▶ **DIRECTIVE**
Render every line of the items below as a JSON list of strings, one string per line, skipping blank lines.

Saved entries
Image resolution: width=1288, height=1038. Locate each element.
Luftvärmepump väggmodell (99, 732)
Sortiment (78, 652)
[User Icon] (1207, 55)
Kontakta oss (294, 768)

▶ **EXPECTED ANSWER**
[
  "Image resolution: width=1288, height=1038. Locate each element.",
  "Luftvärmepump väggmodell (99, 732)",
  "Sortiment (78, 652)",
  "[User Icon] (1207, 55)",
  "Kontakta oss (294, 768)"
]